ASSIGNED TASK
When a line of the records below contains the string "help", copy that whole line.

EXERCISE DATA

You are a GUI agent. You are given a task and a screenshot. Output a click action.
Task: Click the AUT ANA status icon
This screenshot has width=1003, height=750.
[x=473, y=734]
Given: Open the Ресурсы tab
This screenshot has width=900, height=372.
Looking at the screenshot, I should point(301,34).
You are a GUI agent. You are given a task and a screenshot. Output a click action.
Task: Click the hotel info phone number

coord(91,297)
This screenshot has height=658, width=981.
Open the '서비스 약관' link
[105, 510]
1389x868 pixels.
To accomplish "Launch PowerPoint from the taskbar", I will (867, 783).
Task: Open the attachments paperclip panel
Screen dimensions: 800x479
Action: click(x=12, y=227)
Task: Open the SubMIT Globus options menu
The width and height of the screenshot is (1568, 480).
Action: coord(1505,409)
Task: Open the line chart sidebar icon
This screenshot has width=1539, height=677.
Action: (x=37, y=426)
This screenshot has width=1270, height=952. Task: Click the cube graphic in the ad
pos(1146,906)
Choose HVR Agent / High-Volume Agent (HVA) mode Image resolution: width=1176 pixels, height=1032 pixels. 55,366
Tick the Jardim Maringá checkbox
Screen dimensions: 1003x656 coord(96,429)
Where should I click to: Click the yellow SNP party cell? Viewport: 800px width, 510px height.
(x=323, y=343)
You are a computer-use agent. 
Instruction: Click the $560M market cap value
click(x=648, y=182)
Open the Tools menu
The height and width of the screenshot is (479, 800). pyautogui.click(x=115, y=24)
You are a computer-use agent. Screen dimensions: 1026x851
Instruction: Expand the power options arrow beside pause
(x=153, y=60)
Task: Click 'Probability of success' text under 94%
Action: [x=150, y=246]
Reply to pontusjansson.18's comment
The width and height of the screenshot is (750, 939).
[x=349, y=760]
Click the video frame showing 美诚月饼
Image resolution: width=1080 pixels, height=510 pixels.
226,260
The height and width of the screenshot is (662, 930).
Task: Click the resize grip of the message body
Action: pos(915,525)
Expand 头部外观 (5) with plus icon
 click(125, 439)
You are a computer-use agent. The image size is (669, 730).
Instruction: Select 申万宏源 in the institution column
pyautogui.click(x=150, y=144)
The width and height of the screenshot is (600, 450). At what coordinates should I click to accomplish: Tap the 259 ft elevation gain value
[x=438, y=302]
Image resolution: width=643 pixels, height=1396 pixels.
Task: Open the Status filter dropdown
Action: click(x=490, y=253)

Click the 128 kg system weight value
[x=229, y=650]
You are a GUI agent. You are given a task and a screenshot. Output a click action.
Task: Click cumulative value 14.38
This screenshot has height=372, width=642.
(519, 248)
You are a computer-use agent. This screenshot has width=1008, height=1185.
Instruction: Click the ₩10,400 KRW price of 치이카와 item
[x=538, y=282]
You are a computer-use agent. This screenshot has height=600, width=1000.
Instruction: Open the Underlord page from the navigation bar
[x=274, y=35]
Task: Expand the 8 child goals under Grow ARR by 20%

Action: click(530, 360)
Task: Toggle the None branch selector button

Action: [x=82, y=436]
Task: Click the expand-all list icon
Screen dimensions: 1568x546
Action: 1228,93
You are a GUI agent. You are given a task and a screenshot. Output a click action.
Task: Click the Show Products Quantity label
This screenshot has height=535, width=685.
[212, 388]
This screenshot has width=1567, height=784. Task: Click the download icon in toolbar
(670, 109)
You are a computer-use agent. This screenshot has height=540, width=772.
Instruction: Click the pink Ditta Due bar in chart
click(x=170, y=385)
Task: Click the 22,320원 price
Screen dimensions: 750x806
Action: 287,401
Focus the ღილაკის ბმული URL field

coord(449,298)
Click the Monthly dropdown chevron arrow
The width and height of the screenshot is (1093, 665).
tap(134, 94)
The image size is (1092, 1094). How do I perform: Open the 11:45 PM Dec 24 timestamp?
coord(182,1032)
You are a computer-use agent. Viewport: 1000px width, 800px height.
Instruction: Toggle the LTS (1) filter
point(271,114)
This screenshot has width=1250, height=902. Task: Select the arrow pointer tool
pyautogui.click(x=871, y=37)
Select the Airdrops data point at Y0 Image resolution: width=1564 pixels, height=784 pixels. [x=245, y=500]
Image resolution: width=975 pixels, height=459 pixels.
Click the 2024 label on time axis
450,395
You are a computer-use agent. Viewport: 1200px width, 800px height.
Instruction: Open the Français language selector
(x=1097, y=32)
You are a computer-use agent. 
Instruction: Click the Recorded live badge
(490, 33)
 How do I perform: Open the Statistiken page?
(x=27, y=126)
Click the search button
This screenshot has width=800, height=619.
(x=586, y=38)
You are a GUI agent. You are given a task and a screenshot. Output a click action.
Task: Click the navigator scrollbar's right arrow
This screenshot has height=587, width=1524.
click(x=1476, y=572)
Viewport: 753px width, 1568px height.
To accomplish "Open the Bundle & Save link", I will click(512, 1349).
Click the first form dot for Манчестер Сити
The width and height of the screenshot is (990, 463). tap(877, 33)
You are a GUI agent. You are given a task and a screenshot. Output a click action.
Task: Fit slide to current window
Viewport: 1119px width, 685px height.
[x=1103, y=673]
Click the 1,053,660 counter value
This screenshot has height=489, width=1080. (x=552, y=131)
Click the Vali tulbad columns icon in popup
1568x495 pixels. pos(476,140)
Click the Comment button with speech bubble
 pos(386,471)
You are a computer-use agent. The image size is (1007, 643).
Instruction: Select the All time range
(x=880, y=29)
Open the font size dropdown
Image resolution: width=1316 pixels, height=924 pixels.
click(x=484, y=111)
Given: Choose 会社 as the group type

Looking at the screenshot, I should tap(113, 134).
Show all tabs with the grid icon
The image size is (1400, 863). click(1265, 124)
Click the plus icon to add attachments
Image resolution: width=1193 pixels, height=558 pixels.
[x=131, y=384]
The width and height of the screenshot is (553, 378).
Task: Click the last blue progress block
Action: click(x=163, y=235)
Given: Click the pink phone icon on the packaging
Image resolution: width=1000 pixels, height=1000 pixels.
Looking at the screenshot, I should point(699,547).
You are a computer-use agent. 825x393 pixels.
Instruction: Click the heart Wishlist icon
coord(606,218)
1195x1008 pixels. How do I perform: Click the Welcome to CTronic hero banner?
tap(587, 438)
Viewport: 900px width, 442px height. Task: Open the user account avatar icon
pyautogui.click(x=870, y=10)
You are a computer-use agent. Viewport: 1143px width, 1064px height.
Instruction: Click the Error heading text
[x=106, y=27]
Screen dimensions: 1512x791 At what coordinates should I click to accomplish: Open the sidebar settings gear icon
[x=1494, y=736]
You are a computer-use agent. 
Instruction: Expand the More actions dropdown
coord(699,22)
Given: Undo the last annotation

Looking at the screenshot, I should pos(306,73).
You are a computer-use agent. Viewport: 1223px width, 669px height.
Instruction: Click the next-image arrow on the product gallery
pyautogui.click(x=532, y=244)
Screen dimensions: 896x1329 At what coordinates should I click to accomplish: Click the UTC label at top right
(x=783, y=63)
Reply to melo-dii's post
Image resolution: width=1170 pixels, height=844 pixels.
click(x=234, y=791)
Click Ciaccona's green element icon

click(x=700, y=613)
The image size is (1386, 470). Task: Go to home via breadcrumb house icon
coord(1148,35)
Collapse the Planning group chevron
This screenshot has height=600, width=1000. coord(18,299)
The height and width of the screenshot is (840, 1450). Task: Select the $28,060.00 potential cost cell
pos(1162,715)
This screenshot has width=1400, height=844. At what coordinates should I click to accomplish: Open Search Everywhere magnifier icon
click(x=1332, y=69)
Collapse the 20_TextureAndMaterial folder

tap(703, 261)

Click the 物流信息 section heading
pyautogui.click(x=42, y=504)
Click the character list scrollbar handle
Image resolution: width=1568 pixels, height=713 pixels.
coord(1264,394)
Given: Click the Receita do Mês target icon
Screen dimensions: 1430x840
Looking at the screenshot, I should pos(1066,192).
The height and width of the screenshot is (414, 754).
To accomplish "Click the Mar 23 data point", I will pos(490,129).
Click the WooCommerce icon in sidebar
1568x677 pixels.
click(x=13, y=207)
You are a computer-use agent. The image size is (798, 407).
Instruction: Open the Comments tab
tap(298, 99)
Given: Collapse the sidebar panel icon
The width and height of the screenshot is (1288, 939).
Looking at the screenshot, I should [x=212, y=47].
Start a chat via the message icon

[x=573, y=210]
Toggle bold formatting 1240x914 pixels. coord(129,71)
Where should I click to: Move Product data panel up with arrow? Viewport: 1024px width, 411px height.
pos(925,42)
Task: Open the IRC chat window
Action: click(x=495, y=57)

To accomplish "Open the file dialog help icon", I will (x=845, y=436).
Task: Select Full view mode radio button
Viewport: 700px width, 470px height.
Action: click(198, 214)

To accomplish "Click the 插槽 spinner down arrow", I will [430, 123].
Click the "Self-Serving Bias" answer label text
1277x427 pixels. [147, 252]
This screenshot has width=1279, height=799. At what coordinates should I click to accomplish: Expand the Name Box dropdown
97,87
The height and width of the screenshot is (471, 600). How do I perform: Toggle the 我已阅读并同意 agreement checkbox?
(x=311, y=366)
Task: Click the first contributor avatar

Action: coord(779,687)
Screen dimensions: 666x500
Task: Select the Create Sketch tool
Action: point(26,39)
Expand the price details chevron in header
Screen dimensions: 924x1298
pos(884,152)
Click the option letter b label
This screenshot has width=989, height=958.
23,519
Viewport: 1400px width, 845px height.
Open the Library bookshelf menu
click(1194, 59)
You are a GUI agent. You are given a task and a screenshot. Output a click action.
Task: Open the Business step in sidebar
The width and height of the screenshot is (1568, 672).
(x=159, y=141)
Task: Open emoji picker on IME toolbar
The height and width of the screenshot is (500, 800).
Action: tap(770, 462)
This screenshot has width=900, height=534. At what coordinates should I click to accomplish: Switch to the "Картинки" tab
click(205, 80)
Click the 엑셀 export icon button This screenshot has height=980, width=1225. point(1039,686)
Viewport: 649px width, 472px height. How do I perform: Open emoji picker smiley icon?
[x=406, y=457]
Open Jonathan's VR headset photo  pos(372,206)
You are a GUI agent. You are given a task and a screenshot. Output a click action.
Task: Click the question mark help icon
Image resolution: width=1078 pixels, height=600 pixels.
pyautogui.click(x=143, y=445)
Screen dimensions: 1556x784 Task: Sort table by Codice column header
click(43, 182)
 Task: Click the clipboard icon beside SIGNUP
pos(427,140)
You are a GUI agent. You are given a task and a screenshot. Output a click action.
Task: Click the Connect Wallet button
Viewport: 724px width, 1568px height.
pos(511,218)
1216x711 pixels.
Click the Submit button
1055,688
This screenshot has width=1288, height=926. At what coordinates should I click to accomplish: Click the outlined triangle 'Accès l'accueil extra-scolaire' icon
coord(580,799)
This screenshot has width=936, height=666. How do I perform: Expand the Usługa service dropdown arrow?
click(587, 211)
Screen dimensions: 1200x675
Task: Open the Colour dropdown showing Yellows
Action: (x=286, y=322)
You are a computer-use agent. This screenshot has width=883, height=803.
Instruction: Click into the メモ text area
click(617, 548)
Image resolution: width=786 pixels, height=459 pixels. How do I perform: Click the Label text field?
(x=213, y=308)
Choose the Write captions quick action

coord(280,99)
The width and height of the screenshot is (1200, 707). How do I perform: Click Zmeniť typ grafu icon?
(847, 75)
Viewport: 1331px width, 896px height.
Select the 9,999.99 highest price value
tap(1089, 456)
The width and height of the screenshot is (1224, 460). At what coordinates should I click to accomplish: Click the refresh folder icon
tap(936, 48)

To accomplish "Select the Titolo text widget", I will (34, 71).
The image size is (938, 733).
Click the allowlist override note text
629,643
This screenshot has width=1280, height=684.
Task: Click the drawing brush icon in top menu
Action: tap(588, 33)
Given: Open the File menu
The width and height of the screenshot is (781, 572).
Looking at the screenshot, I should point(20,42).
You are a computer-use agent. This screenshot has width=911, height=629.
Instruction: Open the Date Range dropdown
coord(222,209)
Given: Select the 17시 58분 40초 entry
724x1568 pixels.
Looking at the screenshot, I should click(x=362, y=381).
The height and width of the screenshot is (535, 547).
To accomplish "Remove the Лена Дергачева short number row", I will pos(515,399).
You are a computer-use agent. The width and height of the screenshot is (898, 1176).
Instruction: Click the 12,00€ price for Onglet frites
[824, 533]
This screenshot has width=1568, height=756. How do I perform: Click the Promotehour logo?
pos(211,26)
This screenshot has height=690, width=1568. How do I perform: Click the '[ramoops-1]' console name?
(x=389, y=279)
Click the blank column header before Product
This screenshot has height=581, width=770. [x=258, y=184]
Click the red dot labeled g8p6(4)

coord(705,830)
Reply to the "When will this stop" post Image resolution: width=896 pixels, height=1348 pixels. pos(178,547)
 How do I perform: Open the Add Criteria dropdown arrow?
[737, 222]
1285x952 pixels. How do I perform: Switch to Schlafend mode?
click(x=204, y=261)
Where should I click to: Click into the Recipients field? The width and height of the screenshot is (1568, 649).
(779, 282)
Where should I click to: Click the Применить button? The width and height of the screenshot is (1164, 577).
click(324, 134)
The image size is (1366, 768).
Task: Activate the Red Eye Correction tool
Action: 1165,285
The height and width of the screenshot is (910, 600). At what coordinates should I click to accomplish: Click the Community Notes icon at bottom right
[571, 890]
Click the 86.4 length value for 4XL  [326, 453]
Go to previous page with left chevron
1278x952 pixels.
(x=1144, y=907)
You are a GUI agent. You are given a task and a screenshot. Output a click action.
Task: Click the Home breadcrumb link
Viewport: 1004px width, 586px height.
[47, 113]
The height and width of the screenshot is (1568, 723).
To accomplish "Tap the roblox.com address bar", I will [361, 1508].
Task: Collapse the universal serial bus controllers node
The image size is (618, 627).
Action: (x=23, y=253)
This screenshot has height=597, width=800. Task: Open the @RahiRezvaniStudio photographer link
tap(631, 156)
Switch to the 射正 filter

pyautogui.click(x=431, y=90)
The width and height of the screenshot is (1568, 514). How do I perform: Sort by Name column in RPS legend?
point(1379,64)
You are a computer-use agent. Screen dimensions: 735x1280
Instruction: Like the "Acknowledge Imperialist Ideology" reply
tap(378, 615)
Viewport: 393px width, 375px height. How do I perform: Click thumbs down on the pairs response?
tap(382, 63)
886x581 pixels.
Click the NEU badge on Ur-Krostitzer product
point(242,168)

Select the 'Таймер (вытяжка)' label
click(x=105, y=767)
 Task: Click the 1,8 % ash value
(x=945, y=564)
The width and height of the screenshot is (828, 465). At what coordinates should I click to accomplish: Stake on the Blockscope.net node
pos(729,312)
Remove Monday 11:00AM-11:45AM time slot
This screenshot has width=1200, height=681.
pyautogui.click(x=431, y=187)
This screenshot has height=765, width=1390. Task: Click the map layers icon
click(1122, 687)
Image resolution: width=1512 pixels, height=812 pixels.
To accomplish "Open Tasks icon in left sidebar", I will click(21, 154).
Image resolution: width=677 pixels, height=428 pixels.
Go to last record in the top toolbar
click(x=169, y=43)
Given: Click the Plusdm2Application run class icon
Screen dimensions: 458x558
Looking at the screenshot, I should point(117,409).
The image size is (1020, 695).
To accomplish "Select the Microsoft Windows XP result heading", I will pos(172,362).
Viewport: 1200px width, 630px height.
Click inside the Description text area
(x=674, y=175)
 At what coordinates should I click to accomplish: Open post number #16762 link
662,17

EXERCISE ANSWER
To accomplish "Open the file dialog help icon", I will (x=845, y=436).
Task: Click the question mark help icon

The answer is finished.